NASA’s Mars helicopter, Ingenuity, has taken to the skies again after a month-long break in communications with Earth.
The drone-like flying machine flew 393 meters and remained in the air for more than two minutes. Showing no signs of distress after long periods on the ground, the helicopter also reached a height of 39 feet (11.9 m) and a top speed of 11.9 mph (5.4 m/s).
NASA’s Jet Propulsion Laboratory, which operates Ingenuity, revealed the news of the plane’s 67th flight in a post on social media:
The suspension of flights was caused by a communication interruption between the Ingenuity team and the helicopter, which was caused by the Sun passing between Earth and Mars.
So-called “solar conjunctions” happen every two years, and so this is the second time it’s affected NASA’s latest Mars mission, which also includes the Perseverance rover. NASA’s other Mars probes – the Curiosity rover and three Mars orbiters – have been operating on and near the planet for a very long time and so have experienced many solar conjunctions.
Ingenuity has far exceeded initial expectations since becoming the first aircraft to perform a powered, controlled flight on a planet other than Earth in April 2021.
In fact, it has impressed NASA so much that it wants to design more advanced aircraft for future missions to Mars and other planets.
Ingenuity arrived at Mars as a technology demonstration, but after proving itself, the JPL team deployed it to collect aerial photographs of the Martian surface using the aircraft’s on-board cameras.
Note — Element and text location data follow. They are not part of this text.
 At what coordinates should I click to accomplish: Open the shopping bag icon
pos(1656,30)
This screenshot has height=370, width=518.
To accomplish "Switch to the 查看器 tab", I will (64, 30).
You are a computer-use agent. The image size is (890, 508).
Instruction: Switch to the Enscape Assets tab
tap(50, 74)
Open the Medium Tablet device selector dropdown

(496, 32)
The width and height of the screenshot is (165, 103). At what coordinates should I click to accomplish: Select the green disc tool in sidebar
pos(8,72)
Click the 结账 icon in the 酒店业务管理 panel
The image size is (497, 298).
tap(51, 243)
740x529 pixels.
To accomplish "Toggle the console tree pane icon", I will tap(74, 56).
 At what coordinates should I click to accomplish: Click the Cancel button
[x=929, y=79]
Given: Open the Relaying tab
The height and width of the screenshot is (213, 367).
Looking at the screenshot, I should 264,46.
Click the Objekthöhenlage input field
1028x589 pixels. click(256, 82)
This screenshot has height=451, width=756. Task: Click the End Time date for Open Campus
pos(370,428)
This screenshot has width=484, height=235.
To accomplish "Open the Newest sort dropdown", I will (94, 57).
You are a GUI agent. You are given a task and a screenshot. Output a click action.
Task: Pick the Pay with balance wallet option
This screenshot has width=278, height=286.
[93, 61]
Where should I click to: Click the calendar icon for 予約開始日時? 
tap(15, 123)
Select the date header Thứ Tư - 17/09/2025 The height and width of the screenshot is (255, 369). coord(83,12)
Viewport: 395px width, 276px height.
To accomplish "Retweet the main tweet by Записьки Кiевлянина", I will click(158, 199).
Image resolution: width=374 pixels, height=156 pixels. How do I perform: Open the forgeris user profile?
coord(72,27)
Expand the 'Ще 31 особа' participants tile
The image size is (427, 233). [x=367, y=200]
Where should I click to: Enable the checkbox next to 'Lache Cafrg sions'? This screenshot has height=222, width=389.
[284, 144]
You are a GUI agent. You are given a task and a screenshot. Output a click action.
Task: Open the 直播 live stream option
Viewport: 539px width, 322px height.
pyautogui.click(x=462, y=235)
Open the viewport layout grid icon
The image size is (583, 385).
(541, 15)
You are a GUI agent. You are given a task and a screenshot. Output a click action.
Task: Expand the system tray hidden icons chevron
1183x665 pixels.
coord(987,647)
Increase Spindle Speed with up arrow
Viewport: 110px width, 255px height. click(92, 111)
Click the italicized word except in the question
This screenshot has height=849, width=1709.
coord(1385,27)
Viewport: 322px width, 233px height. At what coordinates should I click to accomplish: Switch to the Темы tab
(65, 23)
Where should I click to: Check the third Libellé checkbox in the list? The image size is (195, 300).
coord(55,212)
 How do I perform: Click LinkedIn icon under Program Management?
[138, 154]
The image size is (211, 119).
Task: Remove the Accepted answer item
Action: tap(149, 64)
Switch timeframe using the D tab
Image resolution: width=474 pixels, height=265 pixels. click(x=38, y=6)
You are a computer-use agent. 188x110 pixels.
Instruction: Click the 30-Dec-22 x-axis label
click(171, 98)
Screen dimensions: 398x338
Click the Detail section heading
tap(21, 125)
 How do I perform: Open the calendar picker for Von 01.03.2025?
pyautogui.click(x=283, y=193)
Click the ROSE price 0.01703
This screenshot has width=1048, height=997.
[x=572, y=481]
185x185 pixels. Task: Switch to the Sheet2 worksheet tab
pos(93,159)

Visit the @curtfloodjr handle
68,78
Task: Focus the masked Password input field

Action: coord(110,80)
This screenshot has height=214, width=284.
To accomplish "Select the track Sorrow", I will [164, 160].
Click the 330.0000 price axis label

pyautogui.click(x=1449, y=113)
This imagery has been used to help map safe and efficient routes for the ground-based Perseverance rover, which was not available to earlier Mars missions such as Curiosity, Spirit and Opportunity.
As Perseverance continues to explore the Martian surface for evidence of ancient microbial life, scientists aim to send some of the rover’s rock and soil collection to Earth for closer analysis.